Canon EOS 5D Mark III Review
- Vastly improved AF module
- Addition of 'headphones in' socket
- Enhanced ISO range/performance
- Faster DIGIC 5+ processor
- Built like a tank
- Exceptional image quality
- Fantastic video performance
- Review Price: £2999.99
- 22.3MP full-frame CMOS sensor
- Canon DIGIC 5+ image processor
- ISO 100 - 25,600 (50 - 102,600 in exp. mode)
- 1080/30p Full HD movie recording
- New 61-point AF system (41 X-type)
- 3.2in, 1040k-dot LCD monitor
- Weather-sealed aluminium chassis
The 5D was replaced by the 5D Mark II in the autumn of 2008, with the new model offering nearly double the resolution (21.1MP) a greatly increased ISO range and, for the first time on a full-frame DSLR, the ability to record Full HD video with an external microphone jack also offering stereo sound recording.
Needless to say the Mark II quickly became a firm favourite, not only with still photographers drawn by its fantastic image quality but also video enthusiasts (and indeed professional film and TV production companies) who were keen to exploit the creative opportunities provided by the Mark II’s class-leading (at the time) video abilities and Canon’s vast lens universe.
Fast forward nearly three and a half years, and we now have the successor to the 5D Mark II – the imaginatively named 5D Mark III. For the time being at least the latest model will sit alongside its predecessor, with prices on the Mark II now as low as £1,200 body-only. The Mark III, however, currently retails for £3,000, and given the high level of demand you can expect this launch price to stand firm for some time yet.
So then given that it costs twice as much, what major hardware upgrades does the Mark III enjoy over its predecessor?
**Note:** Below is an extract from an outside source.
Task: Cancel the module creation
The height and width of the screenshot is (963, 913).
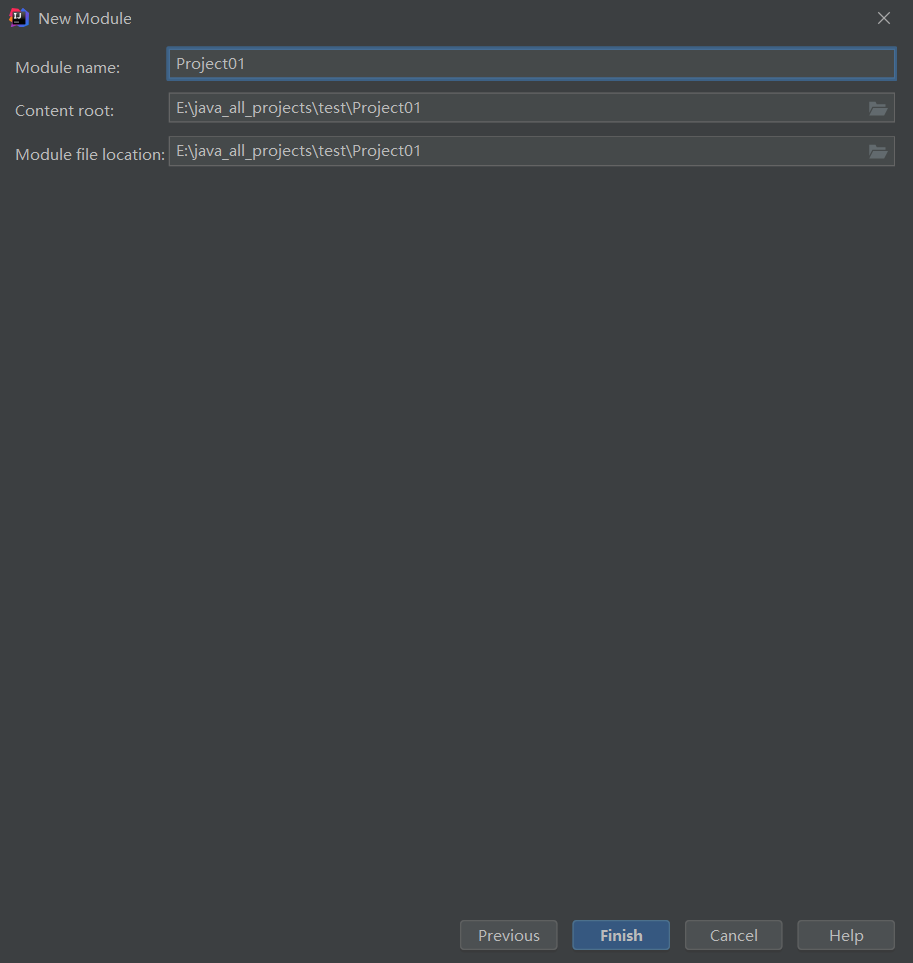Action: [x=733, y=935]
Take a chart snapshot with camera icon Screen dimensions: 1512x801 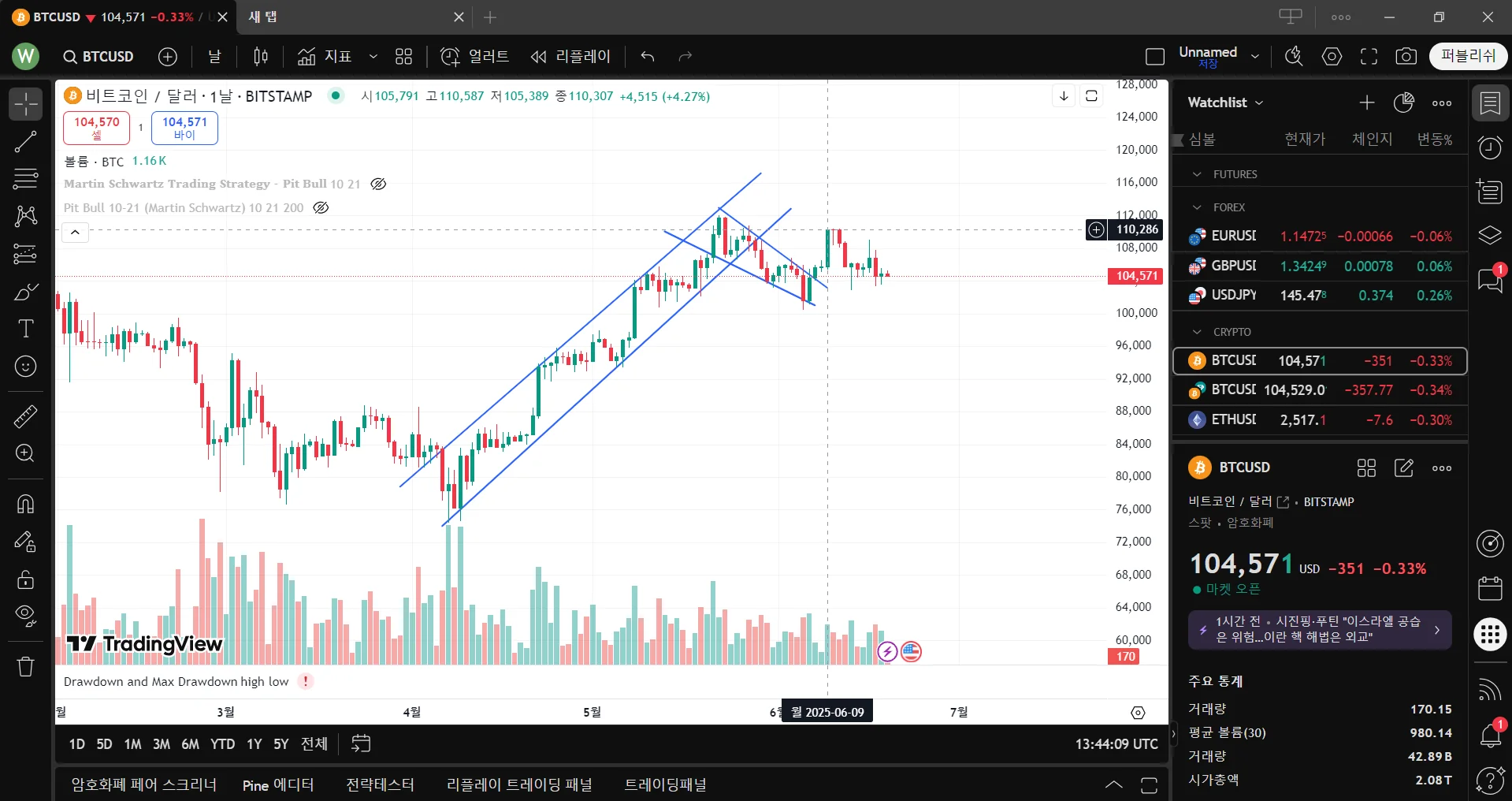pos(1406,57)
Well, for starters the latest model gets an all-new 22.3MP full-frame (36 x 24mm) CMOS sensor that shares the same gapless microlens technology as the flagship Canon 1D X, which allows for enhanced performance in low light. Effective resolution gets a boost too, albeit a fairly conservative one, up to a total of 22.3MP (compared to 21.1MP on the Mark II).
Another major upgrade the Mark III enjoys over its predecessor is its 14-bit DIGIC 5 image processor – the same engine that’s also used in the Canon 1D X. The only major difference between the two models (aside from the £2,300 price differential) is that the 1DX contains two processors while the 5D Mark III gets one. That’s still a lot of processing power, mind. Indeed, Canon claims that the optimised DIGIC 5 processor is 5x faster than the standard DIGIC 5 chip and over 17x faster than the DIGIC 4. Employing an 8-channel readout and 14-bit A/D conversion, the Mark III is able to shoot at a maximum 6fps – up from 3.9fps on the Mark II.
Sensitivity ranges from ISO 100 to 25,600 in standard mode, with ISO 50 to 102,400 available in expanded mode. In terms of high ISO performance, Canon claims that the Mark III offers a 2-stop advantage over the Mark II. In other words, ISO 1600 on the Mark III should produce the same image quality as ISO 400 on the Mark II. We’ll have more to say on the Mark III’s ISO performance later on, but for those looking for a quick spoiler we can reveal that its among the very best we’ve yet seen on a DSLR.
Another big specification upgrade is that the Mark III comes with a total of 61 AF points – as opposed to nine on the Mark II. Of these 41 are cross-type sensors, meaning they are equally as responsive regardless of whether the camera is being held in portrait or landscape orientation. The AF points are arranged in a cross shape (as opposed to a diamond formation) which is primarily concentrated in the central area of the viewfinder.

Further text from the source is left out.